Arbitration is a process that occurs in the final three years of a pro baseball player’s initial six-year contract with the team that drafted them. While players generally have no control over what they are paid for their first three years in the major leagues—and teams often elect to pay them near the league minimum—arbitration allow them to argue for a larger salary before a third-party mediator.

What The Athletic found in its reporting is that teams have made a concerted, league-wide effort to “take control” of the arbitration process as part of its power struggle with the MLB Players Association, the industry’s labor union, capped by a labor relations department that provides teams with data and training to help them perform better in arbitration.

This department provides teams with data on similar players’ performance in arbitration, in an effort to allow them to make comparable offers in the process, and offers mock arbitration sessions to give executives practice negotiating. And, importantly, it has put a heavy emphasis on lowballing players and limiting informal collaborative negotiations before the adversarial arbitration process begins, a process known as “file and trial.”

“Eventually, the league began using its internal information to promote its own valuations for all players eligible for arbitration,” The Athletic reported. “These are still, technically, recommendations. But according to several people familiar with the process, they have increasingly been treated as hard guidelines. It is understood that teams are to settle at or below the league’s recs.”

The goals of creating a centralized organization that provides advice and templates for how to counter proposals in a negotiation, and to limit negotiations to formal written offers, may sound familiar. That’s because they are similar to the stated aims of President Trump in an executive order to overhaul the collective bargaining process, one of three edicts at issue in a case that will be before the U.S. Court of Appeals for the District of Columbia for oral arguments on Thursday.

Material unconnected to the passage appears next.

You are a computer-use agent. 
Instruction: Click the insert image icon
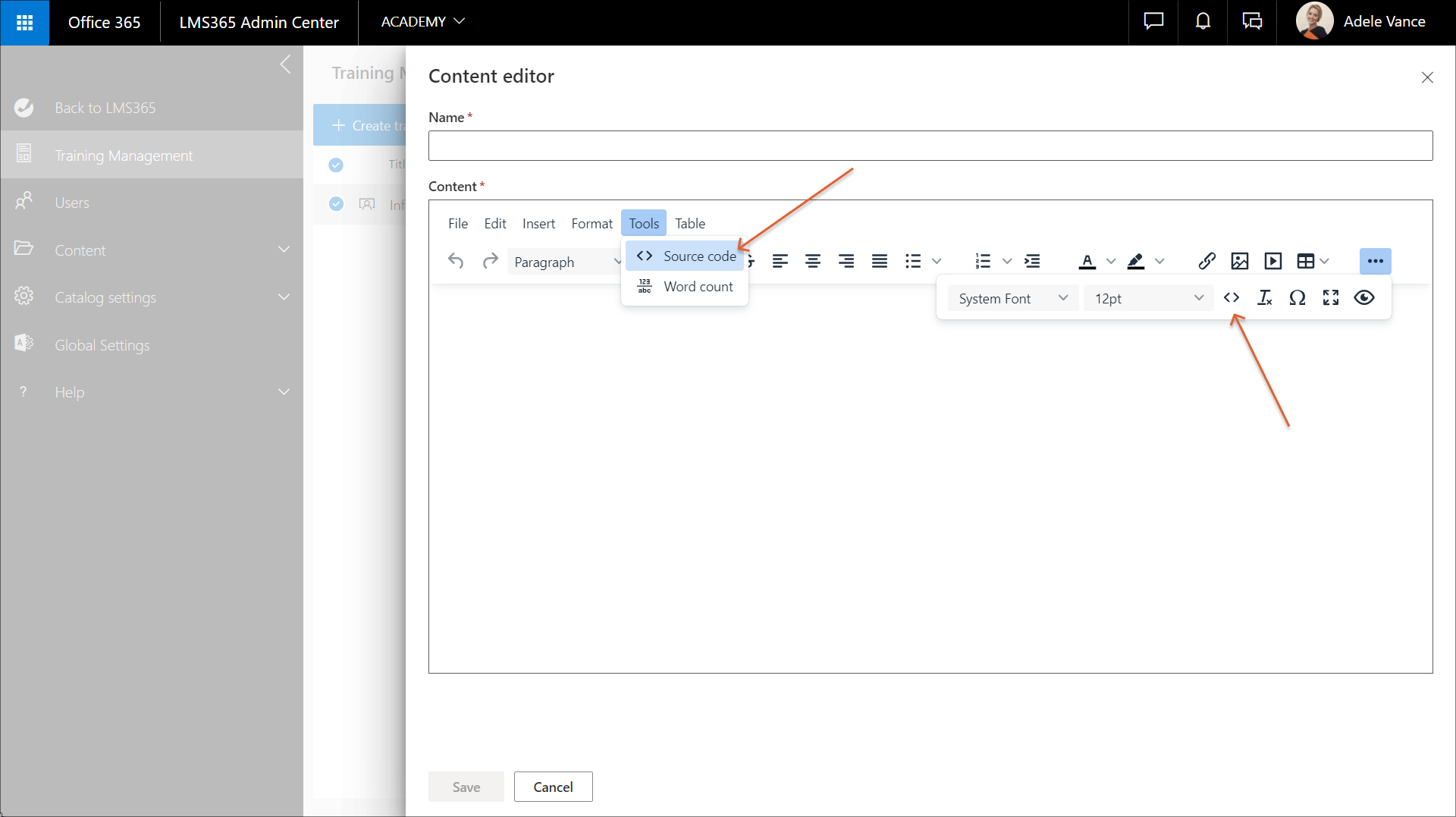click(1240, 261)

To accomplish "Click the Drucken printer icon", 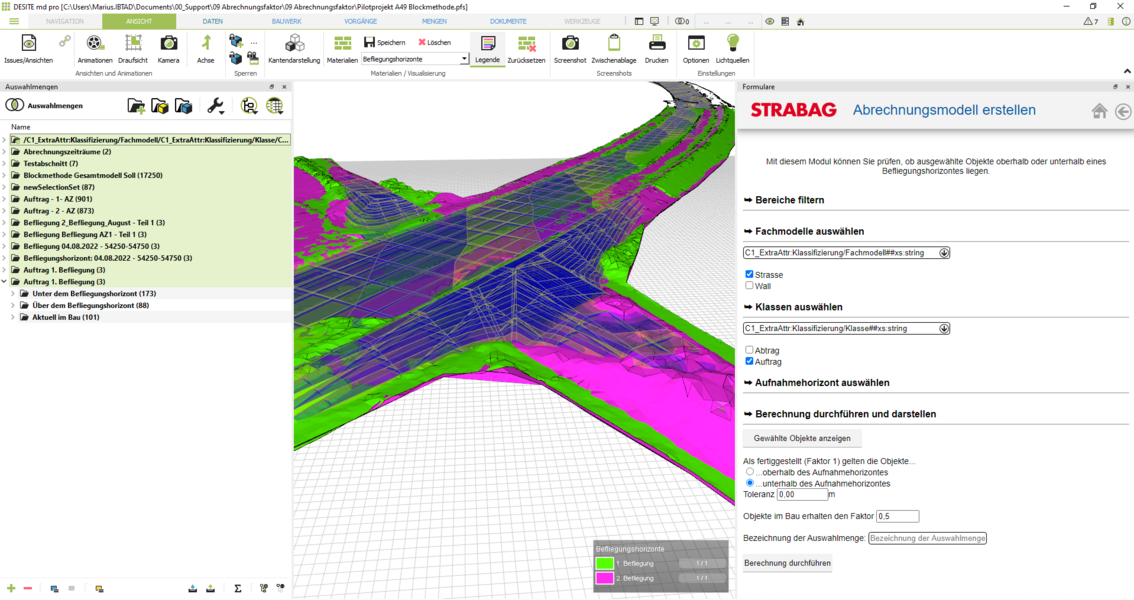I will 656,44.
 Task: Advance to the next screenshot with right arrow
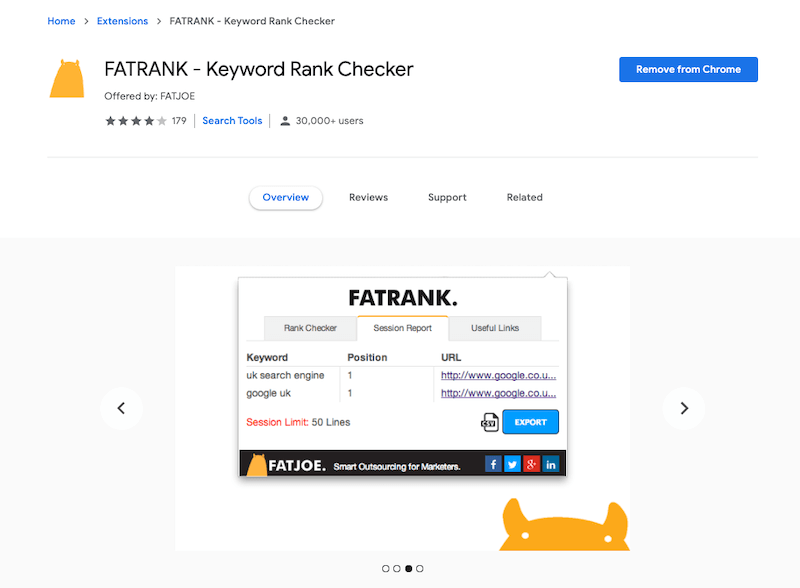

Like the “file and trial” concept in arbitration, the executive order encourages agencies to place an emphasis on the “exchange of written proposals” in collective bargaining negotiations. And the order sets up an Interagency Labor Relations Working Group, which would create an inventory of CBA language on subjects common to labor-management contracts; develop “model ground rules” that would minimize delays and set “reasonable limits” for good faith negotiations; and analyze provisions of existing CBAs for their impacts on “management rights.”

The group also would share information and analysis on various proposals and counterproposals in contract negotiations, and come up with “governmentwide approaches” to issues that come up in collective bargaining.

Robert Tobias, former president of the National Treasury Employees Union and a distinguished practitioner in residence at American University’s School of Public Affairs, said there is a direct correlation between MLB’s tactics to slow the growth of salaries and the Trump administration’s efforts to crack down on unions.

“The plan that the president proposed to monitor all collective bargaining across the government, in my view, is an attempt to usurp the statutory authority and responsibility that is vested in individual agency heads,” Tobias said. “It’s very similar to what’s recently been discovered in MLB and how they monitor the individual clubs and what they’re offering to baseball players within the context of their arbitration over salary disputes. It’s a question of centralized control versus distributed control.”

Although the Justice Department has consistently described the provisions of the workforce executive orders as non-binding “goals” for agencies, Tobias highlighted how similar arbitration goals have transformed into edicts for pro baseball teams.

“The fact of the matter is that teams are franchisees governed by Major League Baseball,” he said. “If the boss tells me to do something, I don’t ignore that. In this case, if the president is the CEO of the executive branch, and he tells me or recommends that I do something, I’m not going to ignore it.”

Donald Kettl, professor and academic director at the University of Texas at Austin’s Lyndon B. Johnson School of Public Affairs, said the administration likely views the fact that a handful of federal unions represent employees across dozens of agencies as something that gives frontline employees an advantage in negotiations.

“What Major League Baseball and the administration have in common is an eagerness to tamp down on the ability of people in labor to organize and bargain over better conditions,” Kettl said. “[There] is an assumption that unions have a bargaining advantage in that there is one union across many entities, but every entity has to negotiate on its own. So in that, broadly, there’s a sense of a balance with union organizations on the one side and agencies on the other, this is an effort to shift that the other way.”

But Tobias argued that thinking about labor-management relations purely in terms of power dynamics is misguided, and conflicts with the 1978 Civil Service Reform Act’s thesis that collective bargaining is “in the public interest.”

“The concept of power should be irrelevant to collective bargaining,” he said. “The whole goal is to solve problems in the workplace, and both parties are free to put forth proposals that solve problems. And if satisfactory results happen elsewhere, it’s worth bringing to the attention of [other agencies]. It’s not like I’m trying to run over you . . . Both parties have the power that the statute affords them, and that’s it.”